* _Task instructions_
Only one stretch of the data below is wanted: the lines starting at the one with "This screenshot has height=1080, width=883." and ending at the one with "Task: Click the stamp icon on Appliquer", both included, given again exactly.

[Entries taken from a collection]
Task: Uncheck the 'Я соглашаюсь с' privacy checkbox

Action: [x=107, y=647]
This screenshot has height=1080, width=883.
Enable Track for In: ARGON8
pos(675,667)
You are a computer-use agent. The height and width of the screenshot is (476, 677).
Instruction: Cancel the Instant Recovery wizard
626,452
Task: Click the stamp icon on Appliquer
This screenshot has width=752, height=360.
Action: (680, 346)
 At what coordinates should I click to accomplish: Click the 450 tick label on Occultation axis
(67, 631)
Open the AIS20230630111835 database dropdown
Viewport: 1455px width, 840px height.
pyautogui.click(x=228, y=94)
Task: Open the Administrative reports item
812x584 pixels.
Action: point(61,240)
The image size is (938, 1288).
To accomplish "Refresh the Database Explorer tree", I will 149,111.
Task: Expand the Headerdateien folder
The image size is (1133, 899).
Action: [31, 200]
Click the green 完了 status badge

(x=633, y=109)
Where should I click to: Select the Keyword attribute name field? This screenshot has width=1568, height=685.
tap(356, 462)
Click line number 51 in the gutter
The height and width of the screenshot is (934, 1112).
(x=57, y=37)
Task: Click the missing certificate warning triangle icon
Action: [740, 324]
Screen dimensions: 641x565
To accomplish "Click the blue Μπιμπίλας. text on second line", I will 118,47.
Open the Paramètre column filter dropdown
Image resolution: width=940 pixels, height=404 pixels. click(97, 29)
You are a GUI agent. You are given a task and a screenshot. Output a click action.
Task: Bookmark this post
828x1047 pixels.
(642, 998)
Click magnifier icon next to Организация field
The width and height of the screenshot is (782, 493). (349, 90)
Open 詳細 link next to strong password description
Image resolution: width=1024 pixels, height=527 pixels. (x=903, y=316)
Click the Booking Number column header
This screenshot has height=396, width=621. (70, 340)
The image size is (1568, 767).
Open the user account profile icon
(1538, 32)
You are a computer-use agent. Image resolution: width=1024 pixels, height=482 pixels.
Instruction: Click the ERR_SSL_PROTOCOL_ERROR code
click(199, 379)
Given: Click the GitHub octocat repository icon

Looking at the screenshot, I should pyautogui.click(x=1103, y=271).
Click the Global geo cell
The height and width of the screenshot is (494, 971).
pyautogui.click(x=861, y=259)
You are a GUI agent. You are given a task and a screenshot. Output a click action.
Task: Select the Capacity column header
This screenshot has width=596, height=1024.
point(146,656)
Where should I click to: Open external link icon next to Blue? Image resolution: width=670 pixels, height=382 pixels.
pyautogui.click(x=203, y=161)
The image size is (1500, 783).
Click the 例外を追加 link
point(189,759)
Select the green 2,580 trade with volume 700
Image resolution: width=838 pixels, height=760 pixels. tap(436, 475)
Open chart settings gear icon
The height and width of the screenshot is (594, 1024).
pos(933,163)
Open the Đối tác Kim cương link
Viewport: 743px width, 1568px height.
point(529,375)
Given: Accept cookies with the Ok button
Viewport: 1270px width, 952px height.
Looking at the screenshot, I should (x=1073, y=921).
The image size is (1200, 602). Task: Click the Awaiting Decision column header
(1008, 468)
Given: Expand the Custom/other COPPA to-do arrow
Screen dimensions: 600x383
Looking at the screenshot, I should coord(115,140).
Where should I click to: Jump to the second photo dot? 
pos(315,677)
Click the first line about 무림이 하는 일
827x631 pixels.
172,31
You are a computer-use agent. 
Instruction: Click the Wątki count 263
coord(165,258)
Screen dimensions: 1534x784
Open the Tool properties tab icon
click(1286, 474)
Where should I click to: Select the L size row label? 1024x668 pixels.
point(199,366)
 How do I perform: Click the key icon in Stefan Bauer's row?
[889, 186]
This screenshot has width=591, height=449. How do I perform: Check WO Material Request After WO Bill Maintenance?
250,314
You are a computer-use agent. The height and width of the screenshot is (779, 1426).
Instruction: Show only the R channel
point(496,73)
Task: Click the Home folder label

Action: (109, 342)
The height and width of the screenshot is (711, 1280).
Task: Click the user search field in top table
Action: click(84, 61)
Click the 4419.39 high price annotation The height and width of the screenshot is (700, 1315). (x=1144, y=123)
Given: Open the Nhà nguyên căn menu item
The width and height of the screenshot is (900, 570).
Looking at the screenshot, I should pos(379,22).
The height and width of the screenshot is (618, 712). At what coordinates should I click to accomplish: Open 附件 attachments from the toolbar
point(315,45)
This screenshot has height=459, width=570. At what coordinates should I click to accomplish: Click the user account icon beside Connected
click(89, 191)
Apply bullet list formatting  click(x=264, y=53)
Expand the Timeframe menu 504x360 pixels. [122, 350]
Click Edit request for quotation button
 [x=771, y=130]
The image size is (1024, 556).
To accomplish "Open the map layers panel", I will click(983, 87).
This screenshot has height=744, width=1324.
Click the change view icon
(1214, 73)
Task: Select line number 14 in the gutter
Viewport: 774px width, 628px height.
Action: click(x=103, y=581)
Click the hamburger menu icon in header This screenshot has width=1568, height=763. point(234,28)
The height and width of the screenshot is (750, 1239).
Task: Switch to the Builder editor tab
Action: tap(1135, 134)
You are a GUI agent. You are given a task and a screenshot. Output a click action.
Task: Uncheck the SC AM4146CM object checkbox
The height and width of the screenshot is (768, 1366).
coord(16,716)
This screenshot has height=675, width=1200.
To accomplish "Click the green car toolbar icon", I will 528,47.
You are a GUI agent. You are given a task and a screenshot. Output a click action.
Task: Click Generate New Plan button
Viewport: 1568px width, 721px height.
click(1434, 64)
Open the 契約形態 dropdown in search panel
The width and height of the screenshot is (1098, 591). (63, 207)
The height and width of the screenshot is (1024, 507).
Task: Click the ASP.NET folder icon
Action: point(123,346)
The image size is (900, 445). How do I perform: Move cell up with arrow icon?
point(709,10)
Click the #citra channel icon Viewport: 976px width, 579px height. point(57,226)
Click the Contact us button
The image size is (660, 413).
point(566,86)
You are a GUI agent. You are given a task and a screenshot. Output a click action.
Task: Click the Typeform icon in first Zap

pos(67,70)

* _Output_
This screenshot has height=1080, width=883.
Enable Track for In: ARGON8
pos(675,667)
You are a computer-use agent. The height and width of the screenshot is (476, 677).
Instruction: Cancel the Instant Recovery wizard
626,452
Task: Click the stamp icon on Appliquer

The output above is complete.